▶ [Your task] Scan the lines below for the string "agent" and copy every one that has it.

▶ [Data for analysis]
● ● ● ● ● ● ●
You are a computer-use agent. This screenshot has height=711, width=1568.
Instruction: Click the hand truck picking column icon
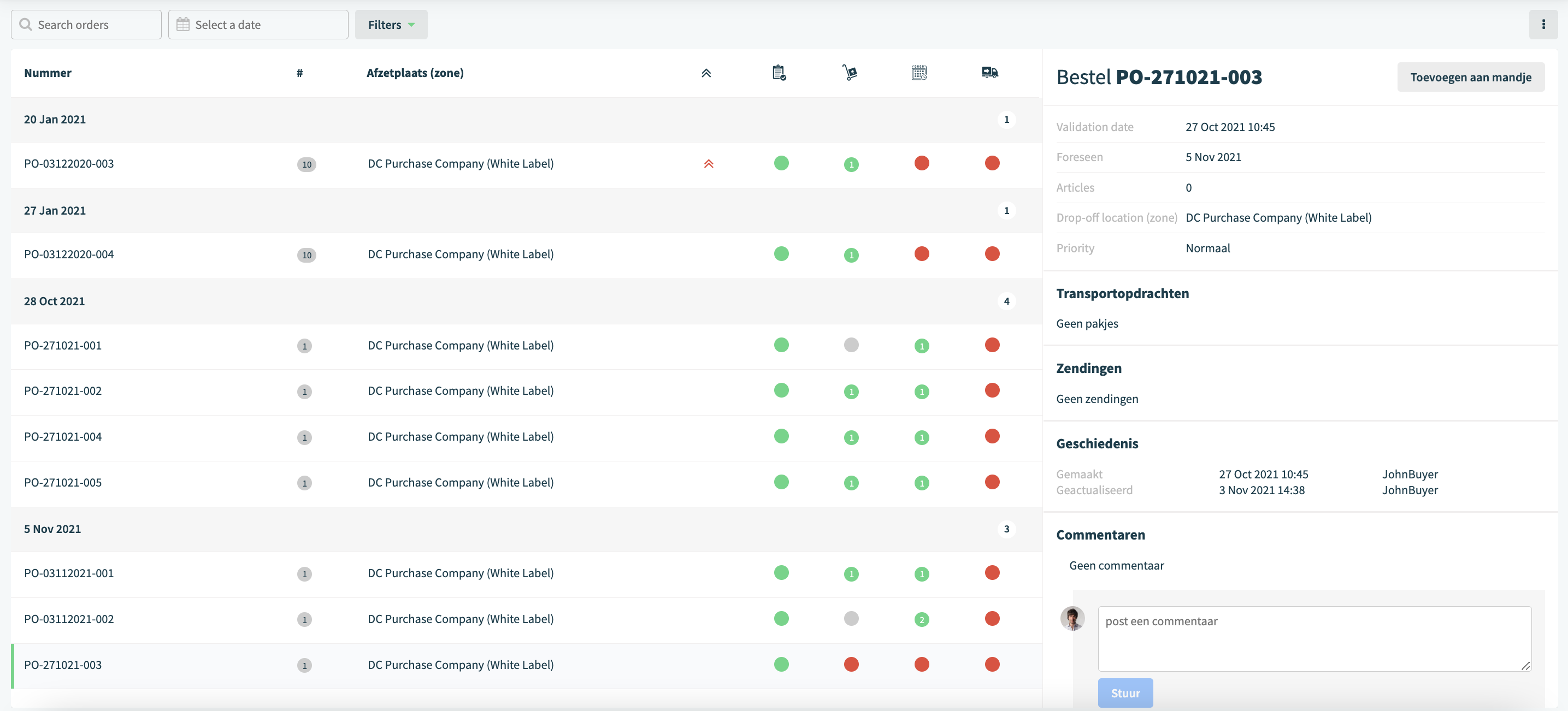(x=850, y=73)
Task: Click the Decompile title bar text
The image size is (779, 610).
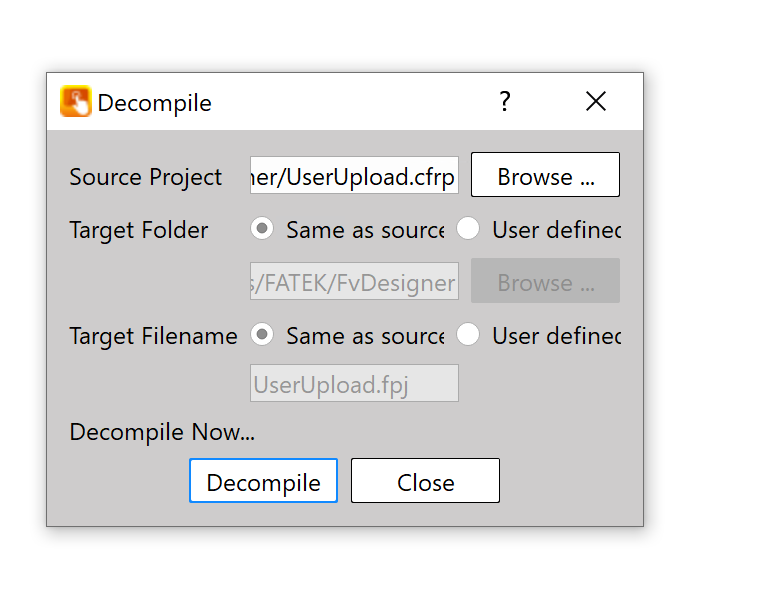Action: (154, 103)
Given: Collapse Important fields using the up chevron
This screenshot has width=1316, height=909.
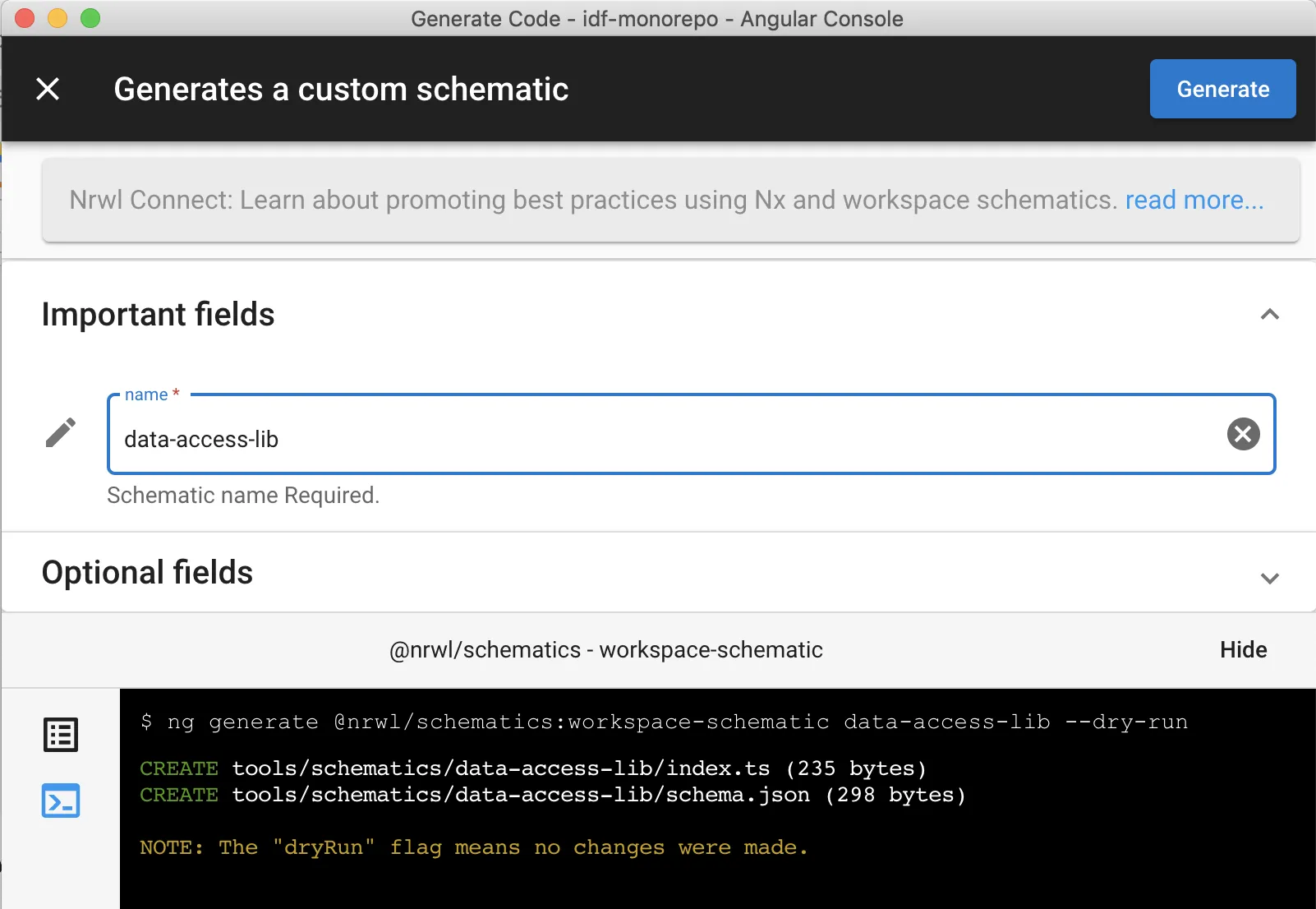Looking at the screenshot, I should point(1269,315).
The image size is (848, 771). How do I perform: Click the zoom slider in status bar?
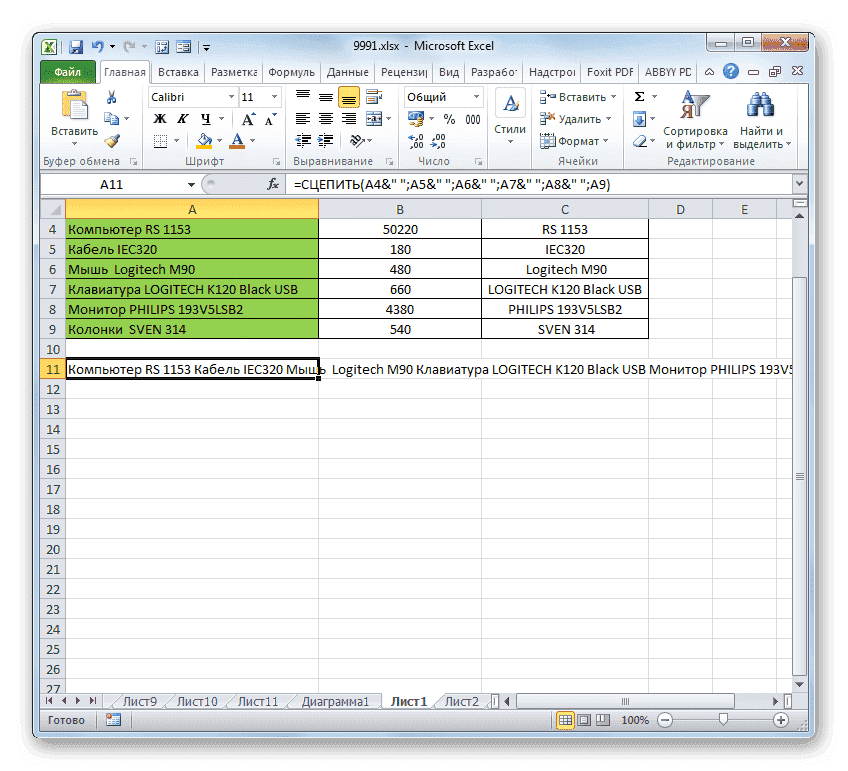[x=723, y=719]
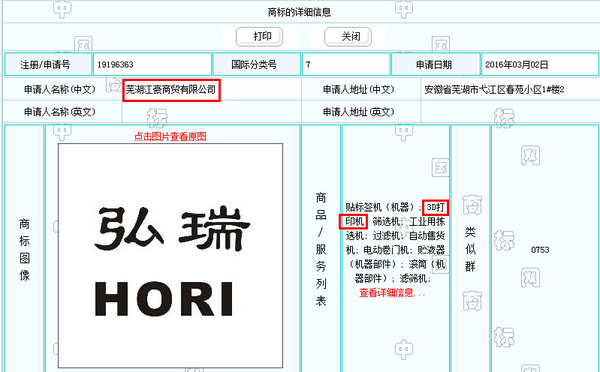
Task: Open the 弘瑞 HORI trademark image
Action: pos(170,256)
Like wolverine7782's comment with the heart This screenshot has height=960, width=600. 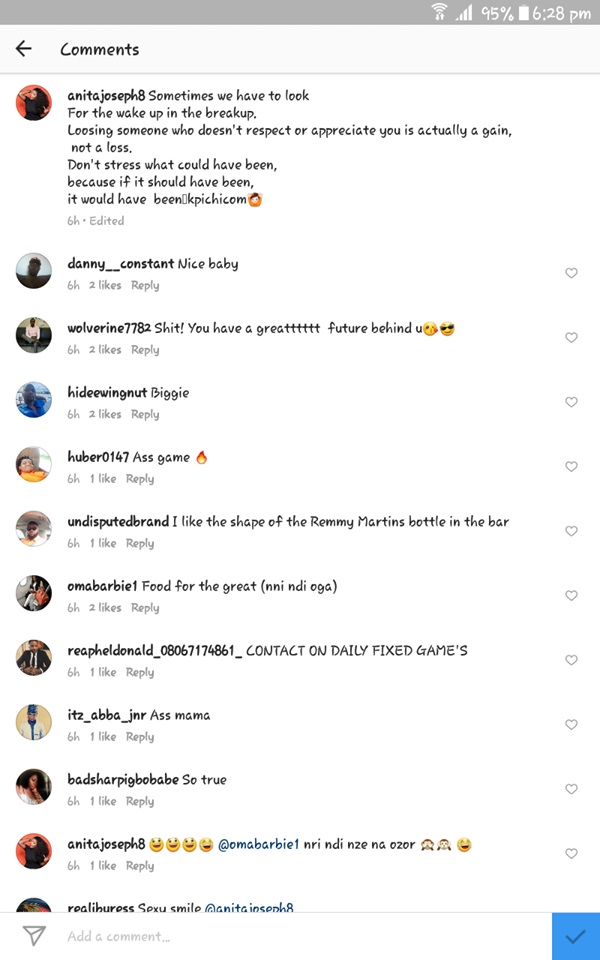[571, 338]
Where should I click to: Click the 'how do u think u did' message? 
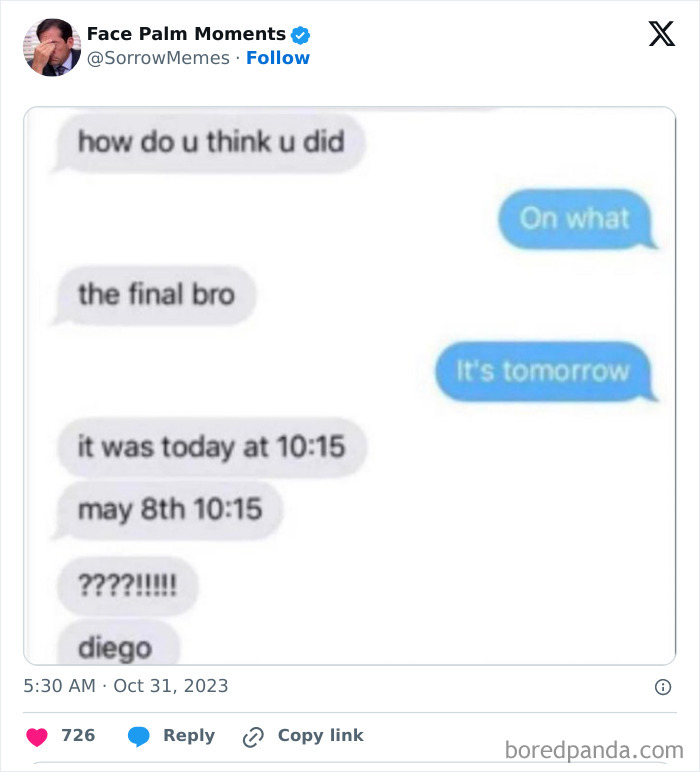pos(211,142)
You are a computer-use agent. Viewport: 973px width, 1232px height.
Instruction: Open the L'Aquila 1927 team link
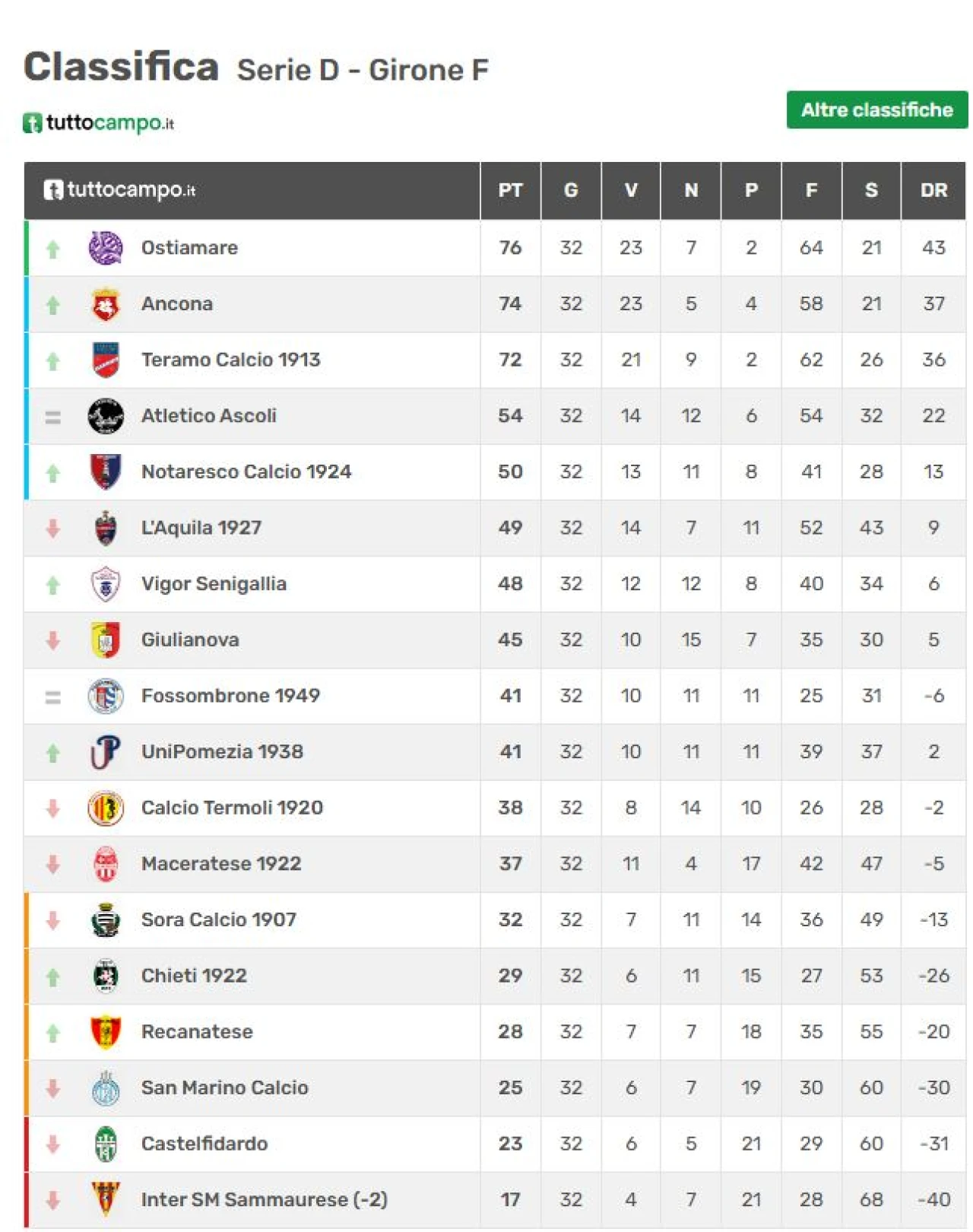201,528
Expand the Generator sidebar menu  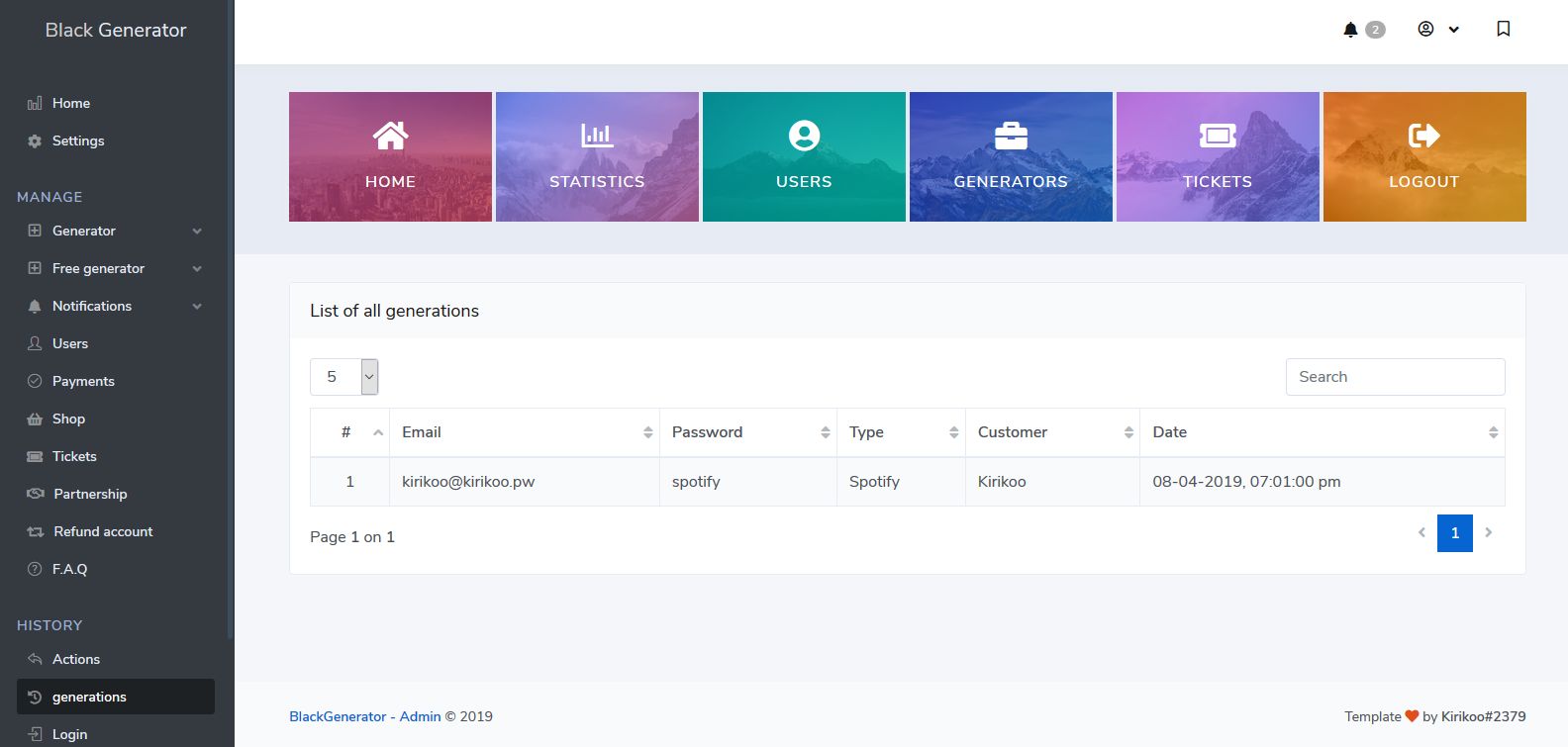pyautogui.click(x=116, y=231)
● ● ● ● ● ● ●
▶ [Result for this task]
You are a computer-use agent. This screenshot has height=711, width=1568.
You are a computer-use agent. Viewport: 973px width, 1232px height.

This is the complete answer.